Monitoring and Metrics (Prometheus)¶

Structured Logging (JSON + Context)¶

Framework: structlog with stdlib handlers; JSON in production, colored console in development.
Context propagation via contextvars: correlation_id, session_id, ticker, user, agent_name, tool/vendor metadata.
Rotation: size-based by default (MARICUSCO_LOG_MAX_BYTES=10MB, MARICUSCO_LOG_BACKUP_COUNT=5). File logging is off by default; enable with MARICUSCO_LOG_FILE_ENABLED=true.
Docker parity: docker-compose.yml uses json-file with max-size: 10m, max-file: 5 to match app rotation.
Retention: optional cleanup of rotated files older than MARICUSCO_LOG_RETENTION_DAYS (days).
Formats:
JSON (prod): machine-readable for aggregation.
Human-readable (dev): MARICUSCO_LOG_FORMAT=human-readable.

Example (JSON):

{
  "event": "agent_execution_start",
  "logger": "maricusco.orchestration.trading_graph",
  "level": "info",
  "timestamp": "2025-12-10T12:30:00.000Z",
  "correlation_id": "corr_abc123",
  "session_id": "sess_789",
  "ticker": "AAPL",
  "user": "user-abc"
}

Config (env):
MARICUSCO_LOG_LEVEL (default: INFO)
MARICUSCO_LOG_FORMAT (json | human-readable, default: json)
MARICUSCO_LOG_CONSOLE (default: true)
MARICUSCO_LOG_FILE_ENABLED (default: false)
MARICUSCO_LOG_FILE (path; default: maricusco/logs/maricusco.log)
MARICUSCO_LOG_MAX_BYTES (default: 10485760 = 10MB)
MARICUSCO_LOG_BACKUP_COUNT (default: 5)
MARICUSCO_LOG_RETENTION_DAYS (default: 30; remove rotated files older than N days)
MARICUSCO_LOG_ROTATION (size | time, default: size)

Usage examples:

from maricusco.utils.logging import get_logger, log_context, bind_context

log = get_logger(__name__)

# Ad-hoc scope
with log_context(correlation_id="abc", session_id="sess-1", ticker="AAPL"):
    log.info("analysis_start", agent="technical")

# Persistent binding
bind_context(agent_name="trader")
log.info("decision_ready", ticker="AAPL", action="HOLD")

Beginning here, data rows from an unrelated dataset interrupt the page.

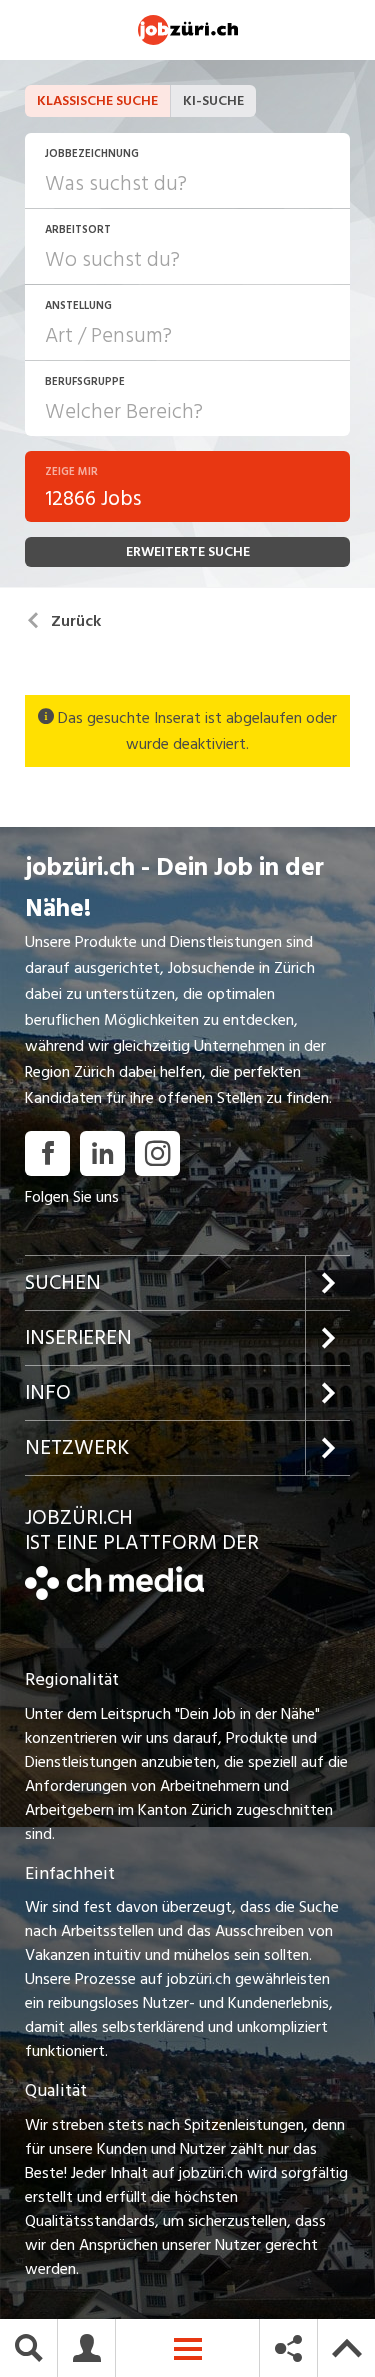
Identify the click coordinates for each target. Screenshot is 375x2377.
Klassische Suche (97, 100)
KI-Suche (213, 100)
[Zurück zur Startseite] (114, 1595)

Querying JSON logs (example):

jq 'select(.correlation_id=="corr_abc123") | {event, level, ticker, session_id}' maricusco/logs/maricusco.log

Best practices:
Do not log secrets or payloads containing API keys.
Prefer structured fields over free-form strings.
Include correlation/session/ticker for traceability.
Keep file logging disabled in ephemeral/containerized environments unless needed.

Architecture Overview¶

Metrics emitted via prometheus_client in-process registry (maricusco.utils.metrics).
Metrics endpoint at /metrics (FastAPI router in maricusco/api/metrics.py); returns 503 when disabled, 500 on rendering errors.
Prometheus server (docker-compose prometheus service) scrapes app:8000/metrics every 15s by default.
Grafana can be pointed at Prometheus for dashboards and alerts.

Health Check Endpoint¶

Endpoint: FastAPI /health (configurable via MARICUSCO_HEALTHCHECK_PATH, default: /health).
Status codes: 200 when all required dependencies are healthy; 503 when any required dependency (PostgreSQL, Redis) is unhealthy. Optional dependencies and vendor checks are opt-in.

Response schema:

{
  "status": "healthy" | "unhealthy",
  "timestamp": "2025-12-09T10:48:54.066885Z",
  "dependencies": {
    "database": "healthy" | "unhealthy",
    "redis": "healthy" | "unhealthy",
    "data_vendors": "healthy" | "unhealthy" | "not_checked"
  },
  "errors": { "<dependency>": "<message>" }
}

Configuration:
Enable/disable: MARICUSCO_HEALTHCHECK_ENABLED (default: true).
Endpoint path: MARICUSCO_HEALTHCHECK_PATH (default: /health).
Dependency lists:
- Required dependencies: defaults to database, redis; override with MARICUSCO_HEALTHCHECK_REQUIRED_DEPENDENCIES (comma-separated; set to empty string to disable all required deps in local/dev).
- Optional dependencies: MARICUSCO_HEALTHCHECK_OPTIONAL_DEPENDENCIES (comma-separated).
- Vendor checks: toggle with MARICUSCO_HEALTHCHECK_VENDORS_ENABLED (default: false).
Timeouts:
- MARICUSCO_HEALTHCHECK_TIMEOUT_DEFAULT (default: 1.0)
- MARICUSCO_HEALTHCHECK_TIMEOUT_DATABASE (default: 1.0)
- MARICUSCO_HEALTHCHECK_TIMEOUT_REDIS (default: 1.0)
- MARICUSCO_HEALTHCHECK_TIMEOUT_VENDORS (default: 1.0)
Cache TTL: MARICUSCO_HEALTHCHECK_CACHE_TTL_SECONDS (default: 0.0 = no cache).

Metric Types and Names¶

Counters:
maricusco_api_calls_total — API calls by vendor/agent/operation.
maricusco_api_errors_total — API failures.
maricusco_api_rate_limit_hits_total — rate-limit events.
maricusco_events_total — domain events.
maricusco_errors_by_type_total — errors by exception type.
maricusco_retry_attempts_total — retry attempts.
maricusco_cache_hits_total, maricusco_cache_misses_total — cache outcomes.
Gauges:
maricusco_active_agents — active agent executions.
maricusco_queue_size — queue depth (wire to your queue if used).
maricusco_current_value — arbitrary numeric values (balances, positions, etc.).
Histograms:
maricusco_latency_seconds — external/internal step latency.
maricusco_execution_time_seconds — agent/orchestration execution time.
maricusco_request_duration_seconds — API/vendor request duration.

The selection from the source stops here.